──────── SUPPLIED DATA ────────

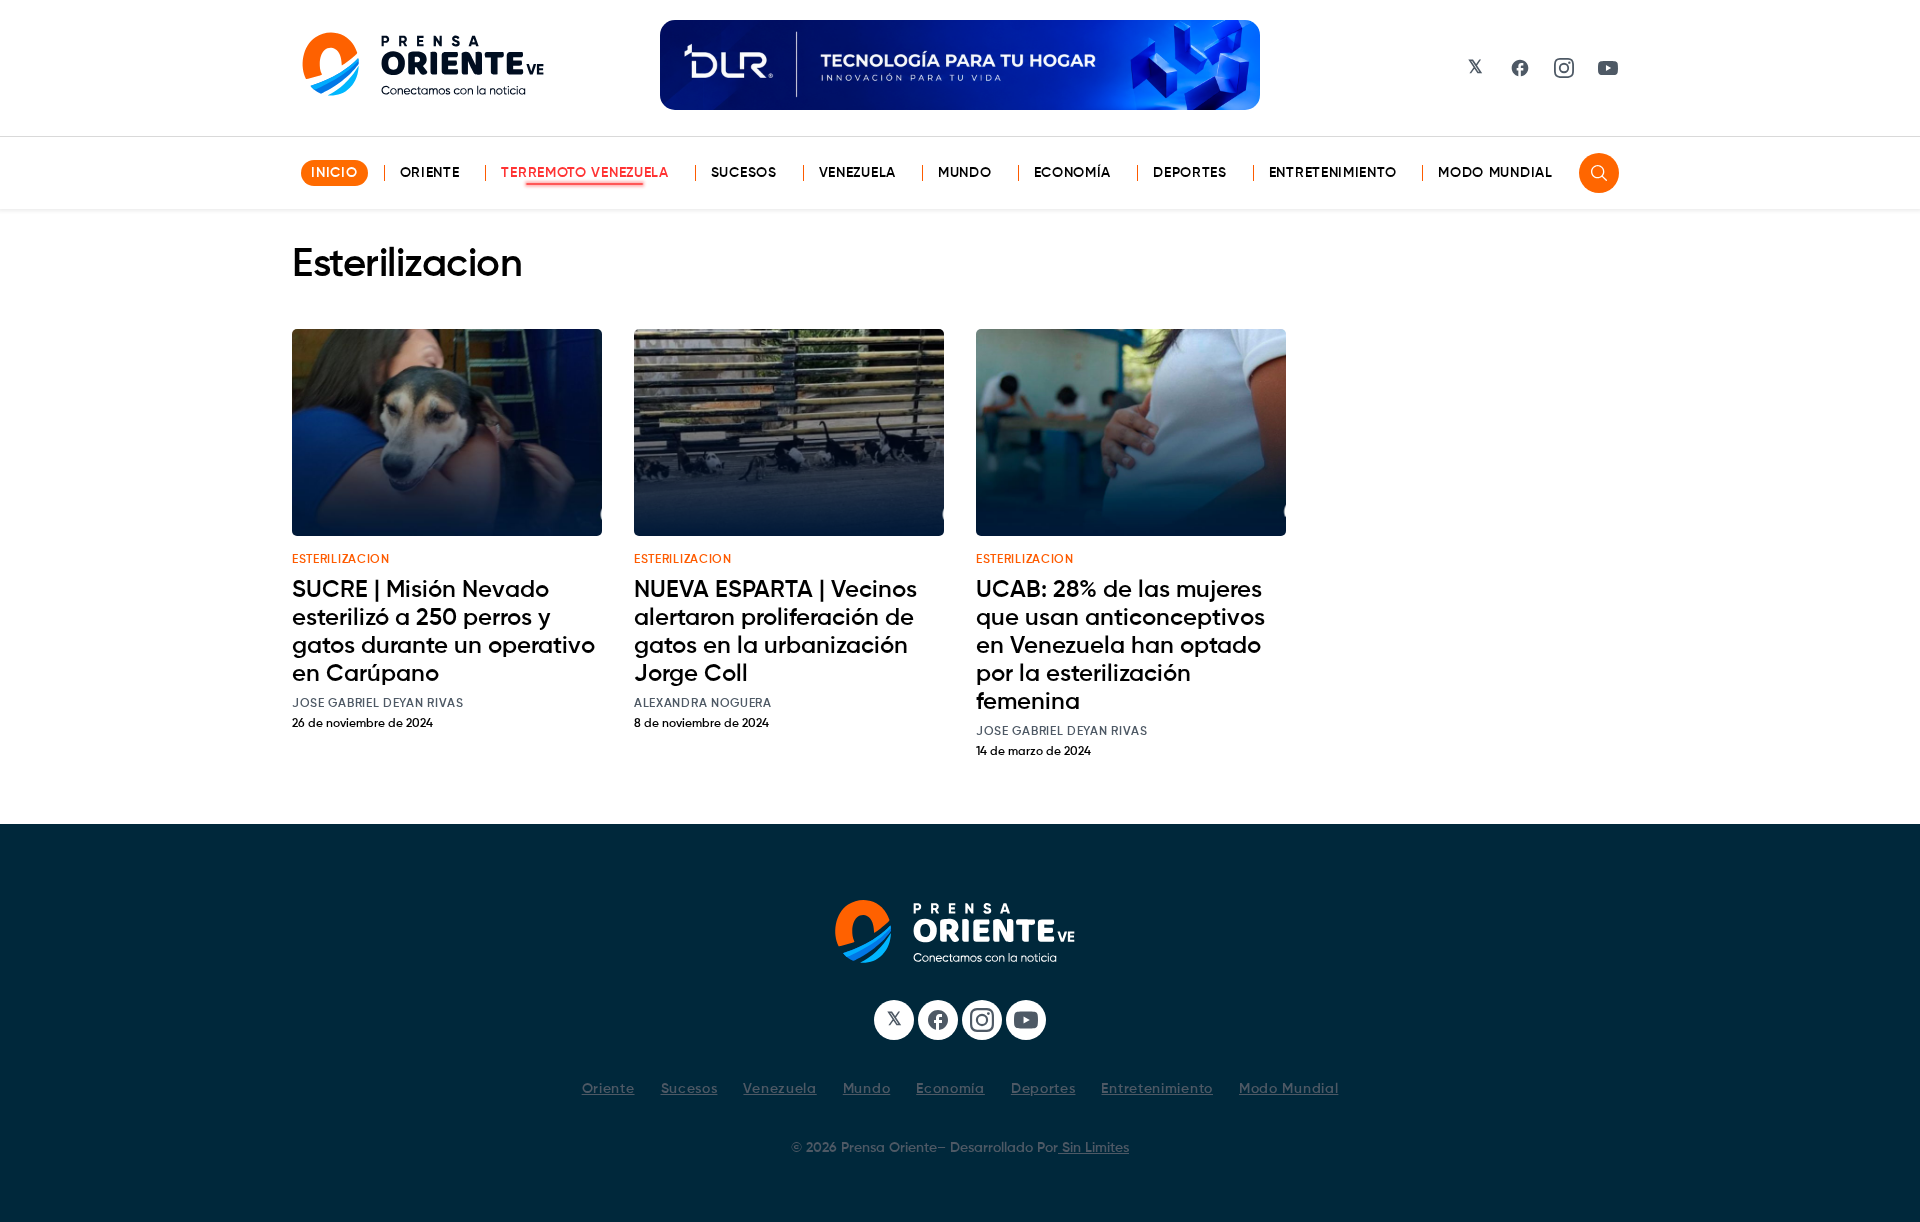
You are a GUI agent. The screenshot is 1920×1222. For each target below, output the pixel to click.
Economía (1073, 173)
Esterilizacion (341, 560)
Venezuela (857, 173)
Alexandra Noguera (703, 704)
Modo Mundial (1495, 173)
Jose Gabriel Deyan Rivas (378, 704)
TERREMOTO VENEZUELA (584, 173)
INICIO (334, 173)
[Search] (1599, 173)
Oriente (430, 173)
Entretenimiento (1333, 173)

────────
──────── SUPPLIED DATA ────────

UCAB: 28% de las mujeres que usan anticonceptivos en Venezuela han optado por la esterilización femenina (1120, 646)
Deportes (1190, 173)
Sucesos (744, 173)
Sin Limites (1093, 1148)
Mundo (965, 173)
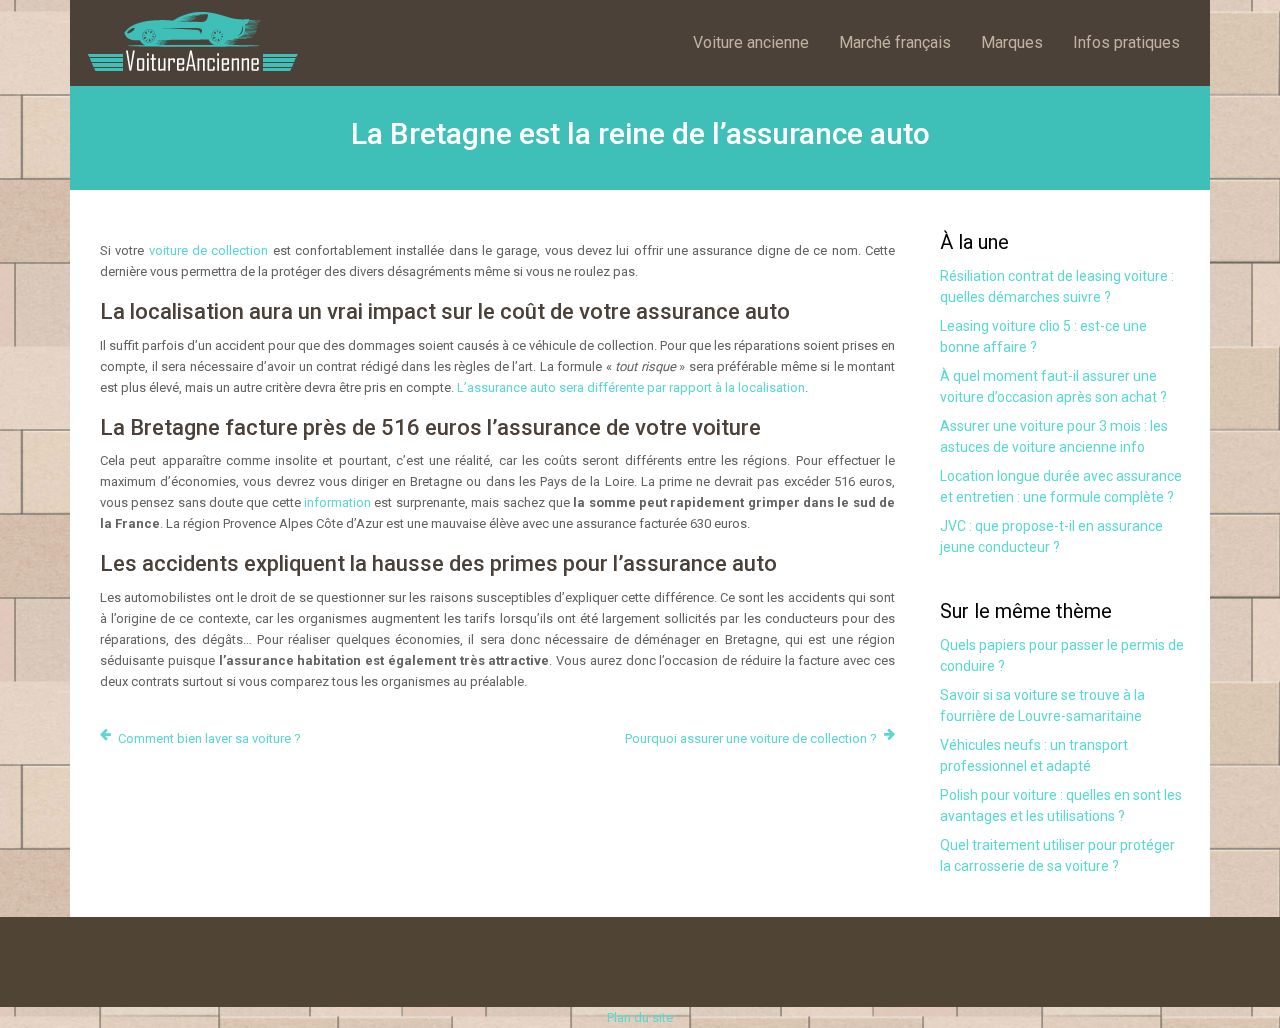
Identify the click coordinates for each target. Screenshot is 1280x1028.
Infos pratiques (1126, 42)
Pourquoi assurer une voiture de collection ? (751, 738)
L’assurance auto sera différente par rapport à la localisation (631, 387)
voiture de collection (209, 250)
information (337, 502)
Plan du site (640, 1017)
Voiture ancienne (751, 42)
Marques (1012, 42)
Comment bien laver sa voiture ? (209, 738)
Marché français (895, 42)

────────

REQUIRED WORK
Report the number of lines in the material above holding the word "collection", without anything else.

ANSWER BOX
2